Do you actually need the 3D geometry or just the shape?

You can make a 'fake' sphere using a single quad. Just put a circle on it and shade it correctly. This has the advantage that it will have exactly the resolution required regardless of the distance to the camera or resolution.

There's a tutorial here.

• Nice hack, but fails if you need to texture it. Jun 29, 2012 at 21:40
• @DavidLively It should be possible to calculate the texture coordinates per-pixel based on it's rotation unless you need to texture polygons individually. Jul 1, 2012 at 2:02
• @DavidCBishop You'd have to account for the "lensing" of the surface - texel coords are squeezed close to the circle border due to perspective - at which point you're faking rotation. Also, that involves moving a lot more work into the pixel shader that could be performed in the vertex shader (and we all know that VS's are a lot cheaper!). Aug 6, 2012 at 21:53

here is some code for any number of equally spaced vertices of a sphere, its like an orange peel it winds a line of dots around a sphere in a spiral. afterwards, how you join the vertices is up to you. you can use neighbour dots in the loop as 2 of each triangle and then find the third would be a proportional one twist around the sphere higher up or lower down... you can also do triangles by loop and nearest neighbour on it, does someone know a better way?

var spherevertices = vector3 generic list...
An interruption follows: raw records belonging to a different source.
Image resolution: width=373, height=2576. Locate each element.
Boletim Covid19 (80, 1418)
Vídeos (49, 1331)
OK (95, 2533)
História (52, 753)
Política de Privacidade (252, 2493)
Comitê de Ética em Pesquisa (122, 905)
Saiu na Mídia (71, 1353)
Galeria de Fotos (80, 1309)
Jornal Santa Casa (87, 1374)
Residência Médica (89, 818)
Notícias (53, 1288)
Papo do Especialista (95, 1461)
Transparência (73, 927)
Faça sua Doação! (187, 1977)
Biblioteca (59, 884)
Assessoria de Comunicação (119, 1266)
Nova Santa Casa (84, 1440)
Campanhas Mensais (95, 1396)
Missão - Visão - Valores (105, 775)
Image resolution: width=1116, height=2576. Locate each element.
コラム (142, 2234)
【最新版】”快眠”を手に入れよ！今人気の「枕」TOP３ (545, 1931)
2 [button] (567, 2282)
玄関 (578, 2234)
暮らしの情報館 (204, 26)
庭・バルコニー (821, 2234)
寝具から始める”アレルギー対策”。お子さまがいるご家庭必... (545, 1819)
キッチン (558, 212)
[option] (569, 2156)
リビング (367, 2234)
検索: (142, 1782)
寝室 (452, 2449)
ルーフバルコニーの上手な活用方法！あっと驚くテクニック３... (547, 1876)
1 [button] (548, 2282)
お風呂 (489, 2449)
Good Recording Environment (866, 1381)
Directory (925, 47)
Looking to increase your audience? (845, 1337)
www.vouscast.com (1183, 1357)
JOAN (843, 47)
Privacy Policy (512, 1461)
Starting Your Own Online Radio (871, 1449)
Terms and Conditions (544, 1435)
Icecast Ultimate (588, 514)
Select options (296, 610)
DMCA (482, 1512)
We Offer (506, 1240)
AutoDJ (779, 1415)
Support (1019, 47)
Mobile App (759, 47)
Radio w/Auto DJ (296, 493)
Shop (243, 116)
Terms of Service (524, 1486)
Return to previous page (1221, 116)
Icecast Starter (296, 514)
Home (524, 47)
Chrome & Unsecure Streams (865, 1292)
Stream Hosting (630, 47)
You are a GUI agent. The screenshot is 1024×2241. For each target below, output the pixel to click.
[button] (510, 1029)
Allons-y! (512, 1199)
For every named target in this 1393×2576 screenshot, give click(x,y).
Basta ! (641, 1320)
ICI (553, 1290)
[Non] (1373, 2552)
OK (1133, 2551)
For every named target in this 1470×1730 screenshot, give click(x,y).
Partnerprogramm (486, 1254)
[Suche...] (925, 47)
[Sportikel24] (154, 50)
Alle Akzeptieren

public var numvertices= 1234;
var size = .03;

function sphere ( N:float){//<--- N is the number of vertices i.e 123

var inc =  Mathf.PI  * (3 - Mathf.Sqrt(5));
var off = 2 / N;
for (var k = 0; k < (N); k++)
{
var y = k * off - 1 + (off / 2);
var r = Mathf.Sqrt(1 - y*y);
var phi = k * inc;
var pos = Vector3((Mathf.Cos(phi)*r*size), y*size, Mathf.Sin(phi)*r*size);

}


};

Although David is absolutely correct in his answer, I want to offer a different perspective.

For my assignment for procedural content generation, I looked at (among other things) icosahedron versus more traditional subdivided spheres. Look at these procedurally generated spheres:

Both look like perfectly valid spheres, right? Well, let's look at their wireframes:

Wow, what happened there? The wireframe version of the second sphere is so dense that it looks textured! I'll let you in on a secret: the second version is an icosahedron. It's an almost perfect sphere, but it comes at a high price.

Sphere 1 uses 31 subdivisions on the x-axis and 31 subdivisions on the z-axis, for a total of 3,844 faces.

Sphere 2 uses 5 recursive subdivisions, for a total of 109,220 faces.

But okay, that's not really fair. Let's scale down the quality considerably:

Sphere 1 uses 5 subdivisions on the x-axis and 5 subdivisions on the z-axis, for a total of 100 faces.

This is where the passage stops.